■ **AIM OF THE TASK**
Rewrite everything from the line containing "This screenshot has height=759, width=1080." down to the line containing "will pyautogui.click(x=386, y=315).", both lines included, and return only those lines. Keep the requests as they are, but multiply each coordinate in the answers by 2.45 and round it to a whole number, with halves rounding up.

■ **MATERIALS PROVIDED**
'''

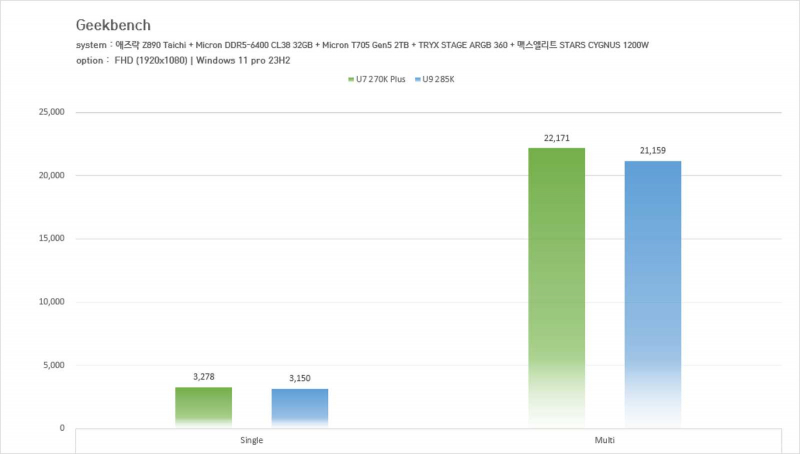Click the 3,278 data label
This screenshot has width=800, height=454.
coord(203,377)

'''
'''

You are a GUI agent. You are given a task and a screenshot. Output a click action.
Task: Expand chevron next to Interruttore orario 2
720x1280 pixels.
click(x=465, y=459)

'''
'''

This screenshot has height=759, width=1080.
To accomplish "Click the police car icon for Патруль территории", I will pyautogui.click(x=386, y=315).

'''

■ **ANSWER TO THE PROBLEM**
This screenshot has height=759, width=1080.
To accomplish "Click the police car icon for Патруль территории", I will pyautogui.click(x=946, y=772).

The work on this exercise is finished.